Eh oui !…Comment passe t on d’une vie de chercheuse en science à celle de masseuse? Puis j’ai hésité, j’avais peur encore et toujours. Alors je me suis préparée, enfin je me suis d’abord pétrifiée pour être honnête, un pas en avant, 3 pas en arrière. J’attendais. C’est ma grande technique : observer et ne pas bouger ! Un don naturel qui se met en place plus vite que ma décision consciente, bref un réflexe!
J’ai écrit quelques textes, je commençais à me livrer mais la vérité toute entière attendait encore bien planquée ! ça ne fonctionnait pas, je me jugeais en permanence ! Il fallait enclencher quelque chose d’autre. J’ai alors mis en place les ateliers Guéris Sage puis plus tard les ateliers du cercle vertueux. L’enseignement des techniques de guérisons énergétiques reliées aux chakras a alors permis de libérer quelque chose en moi. Ne dit on pas que la meilleure façon d’apprendre quelque chose est de l’enseigner ?

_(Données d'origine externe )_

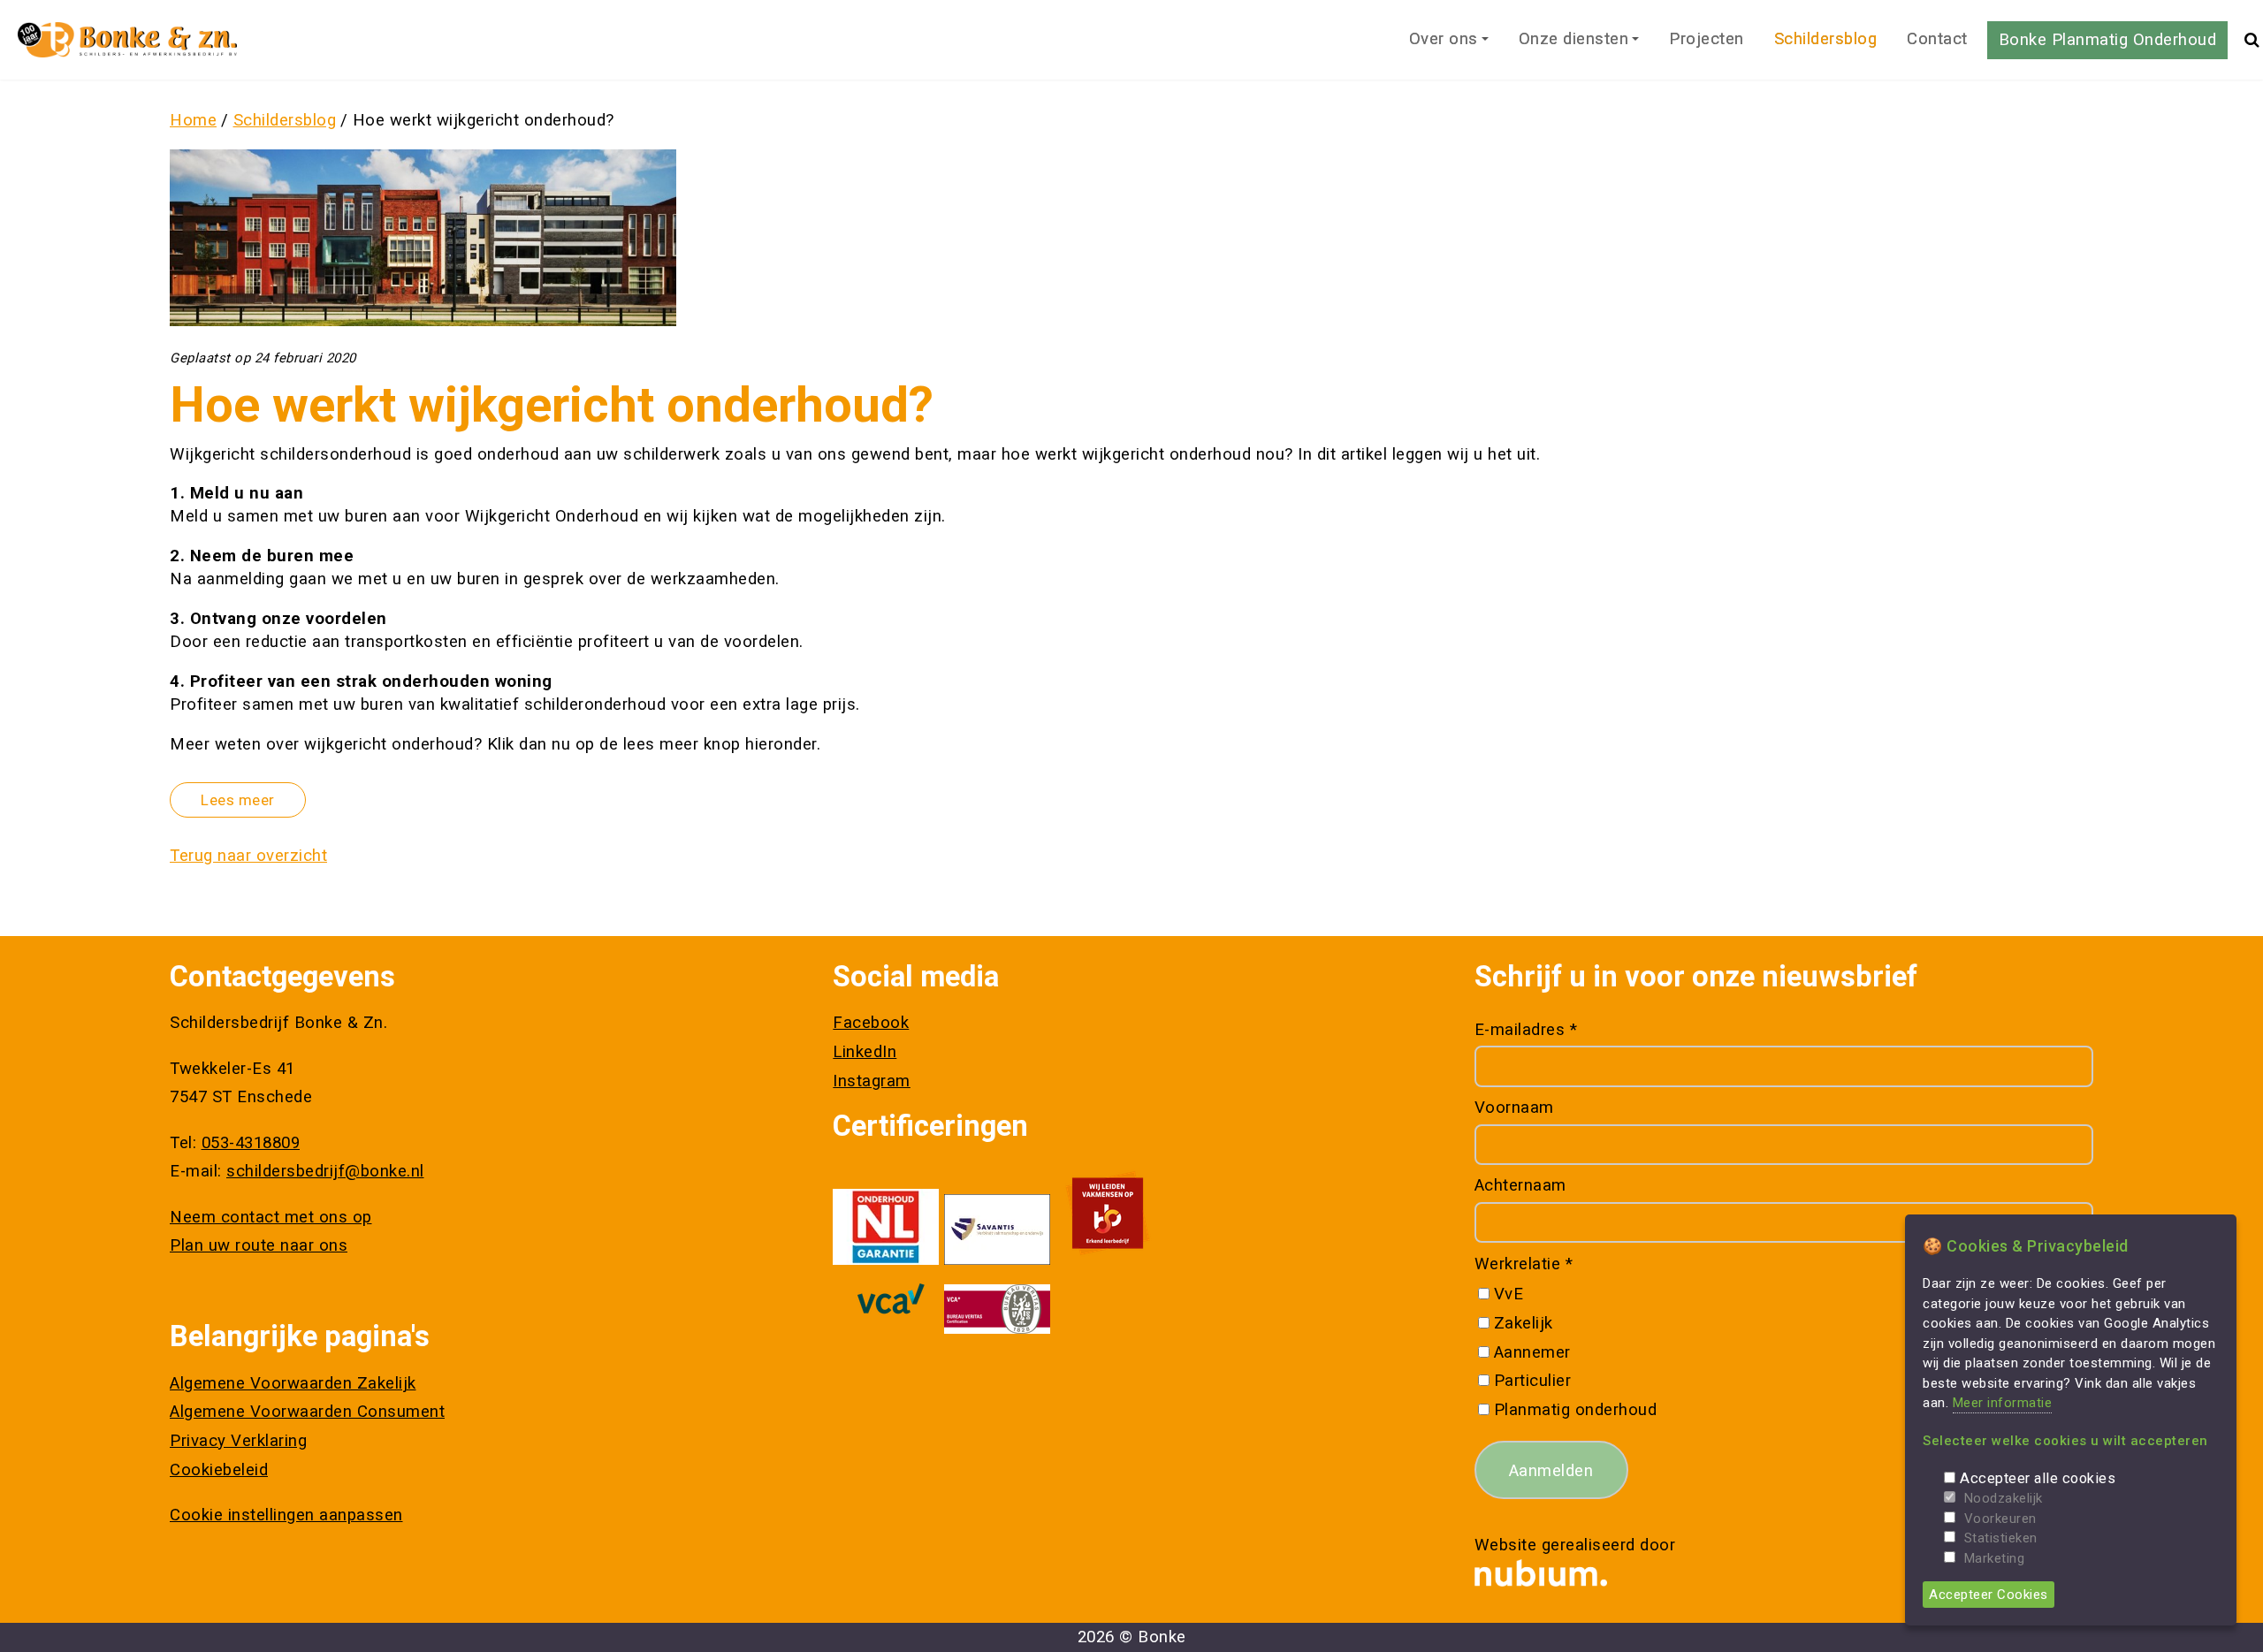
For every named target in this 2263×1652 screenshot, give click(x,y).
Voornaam (1514, 1107)
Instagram (872, 1081)
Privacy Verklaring (238, 1440)
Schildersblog (1826, 39)
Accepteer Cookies (1988, 1595)
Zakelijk (1523, 1323)
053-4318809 (251, 1143)
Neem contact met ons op (271, 1217)
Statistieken (2001, 1538)
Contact (1937, 39)
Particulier (1532, 1380)
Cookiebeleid (219, 1470)
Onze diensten (1574, 39)
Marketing (1994, 1558)
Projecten (1706, 39)
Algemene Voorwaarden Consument (307, 1411)
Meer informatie (2003, 1403)
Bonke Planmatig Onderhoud (2108, 39)
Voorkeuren (2000, 1518)
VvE (1508, 1294)
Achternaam (1520, 1185)
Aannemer (1532, 1352)
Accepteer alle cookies (2037, 1478)
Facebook (871, 1022)
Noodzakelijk (2003, 1498)
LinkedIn (864, 1052)
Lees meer (238, 800)
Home (193, 120)
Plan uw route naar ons (258, 1245)
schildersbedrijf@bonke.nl (325, 1171)
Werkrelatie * (1523, 1264)
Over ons (1443, 39)
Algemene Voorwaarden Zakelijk (293, 1383)
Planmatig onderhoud (1575, 1410)
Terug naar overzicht (248, 855)
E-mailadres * (1526, 1029)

Maintenant je dis tout, je balance le paquet par-dessus bord, je dépose mon sac, je m’affranchis, je parle..Tadam !!
Donc…Il y a 18 ans maintenant j’étais étudiante en thèse de biochimie, j’étudiais , à la paillasse dans un laboratoire des enzymes hépatiques. Et j’ai ressenti des fourmillements dans la moitié de mon corps, la partie droite fourmillait alors qu’ il ne se passait rien dans la partie gauche. J’aurais pu dessiner avec précision une ligne qui correspondait à la séparation de la gauche et de la droite. Bon évidemment je n’ai pas pris un crayon pour commencer la cartographie, je suis allée consulter un médecin qui m’a envoyée chez un neurologue qui m’a envoyé faire un IRM et le diagnostique de sclérose en plaque, SEP pour aller plus vite (ça me fait rire d’écrire ça) m’a été rendu, image magnétique à l’appui.

J’avais 25 ans et cette nouvelle a bousculé ma vie, plus précisément elle a fait trembler les bases de ma vie ! Pour  info la SEP est une maladie dégénérative de la conduction nerveuse, c’est une maladie auto immune évolutive ou pas et « on » se sait pas la guérir. A l’époque les soins que j’ai reçu ont calmé l’inflammation appelée poussée. Dans le pire des cas la maladie devient invalidante, dans le meilleur des cas il n’y a plus jamais de poussée. La différence entre les deux destinées n’est pas scientifiquement explicable.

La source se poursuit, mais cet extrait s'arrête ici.